In quegli anni, infatti, gli anarchici, a differenza dei socialisti, non disponevano della minima organizzazione: non avevano una federazione, non avevano tessere, non riconoscevano capi e respingevano il parlamentarismo.
Noi siamo uniti soltanto nella fede, dicevano.
[modifica] Citazioni sulla polemica
Ciancabilla, sull' "Aurora":
Noi siamo l'aristocrazia del proletariato. I cavalieri dell'Ideale. La massa dorme, i socialisti s'illudono. Lo sanno Pisacane, Carlo Cafiero, lo stesso Malatesta e tutti coloro che hanno preparato una rivoluzione di massa e che, al primo tentativo, si sono ritrovati in tre gatti di fronte al plotone o alla galera.

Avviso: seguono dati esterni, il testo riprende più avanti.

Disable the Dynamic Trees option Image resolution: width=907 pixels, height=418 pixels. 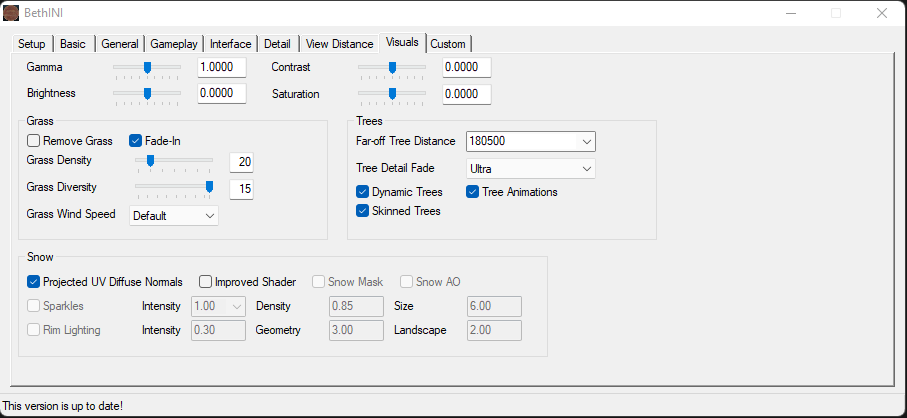click(x=363, y=192)
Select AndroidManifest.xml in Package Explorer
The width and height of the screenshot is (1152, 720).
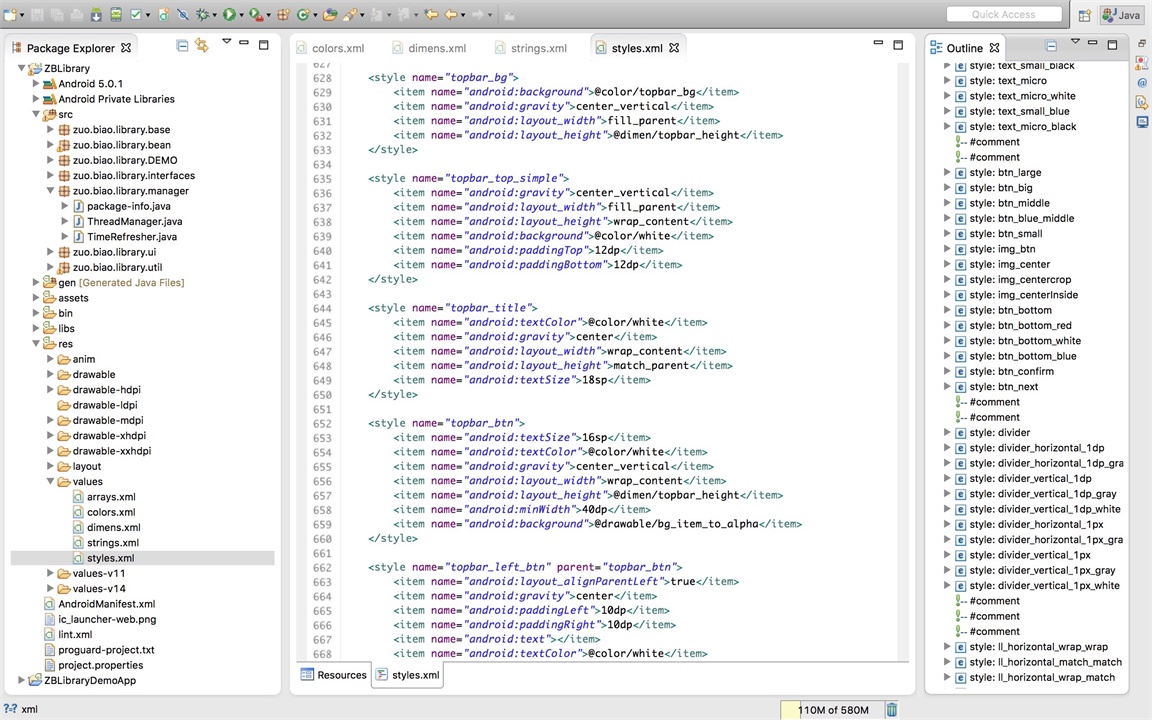(106, 604)
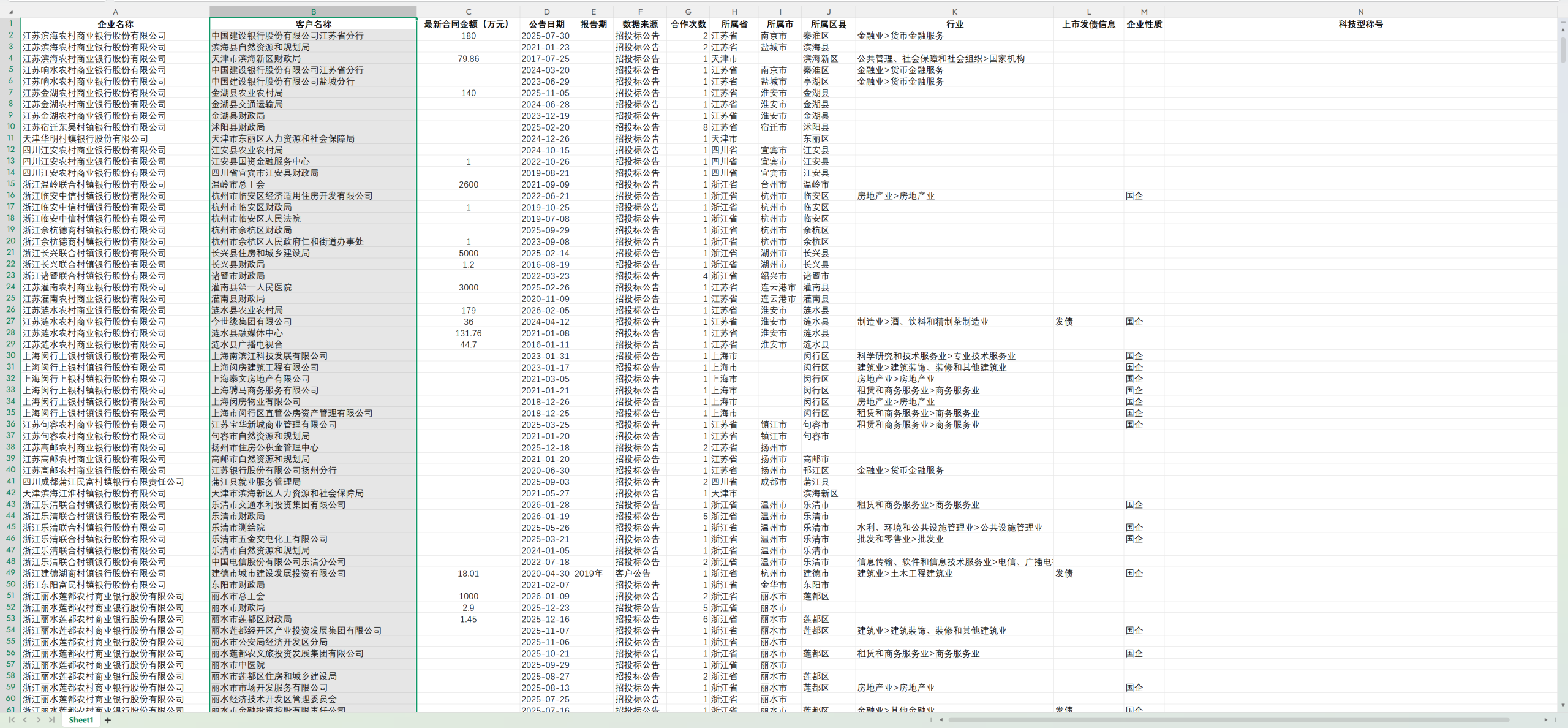
Task: Click the vertical scrollbar thumb
Action: pos(1562,49)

Malatesta, sulla "Questione Sociale":
L'organizzazione - che poi non è altro che la pratica della cooperazione e della solidarietà - è condizione naturale, necessaria alla lotta di classe: è un fatto ineluttabile che si mpone a tutti, tanto nella società umana in generale, quanto in qualsiasi gruppo di persone che hanno uno scopo comune da raggiungere.
Ciancabilla:
Siamo nemici di ogni forma di organizzazione perchè respingiamo ogni forma di autorità. Noi dobbiamo dare l'assalto allo Stato non per prendere il posto dei borghesi, ma per distruggerlo completamente.
Malatesta:
L'errore fondamentale degli anarchici avversari dell'organizzazione è il credere che non sia possibile organizzare senza autorità, e preferire - ammessa questa ipotesi - la rinuncia a qualsiasi organizzazione piuttosto che accettare la minima autorità.
Ciancabilla:
Gli anarchici devono obbedire soltanto al proprio impulso. L'impulso è il sentimento naturale più naturale dell'uomo libero. Noi esaltiamo l'individuo generoso che, obbedendo al proprio impulso, sorge solo, minaccioso, per colpire nel suo più vivo bersaglio la tirannia borghese. Celebri attentatori come Ravachol, Henry, Sante Caserio, Michele Angiolillo, Luigi Luccheni, costituiscono gli esempi più fulgidi della lotta individualista.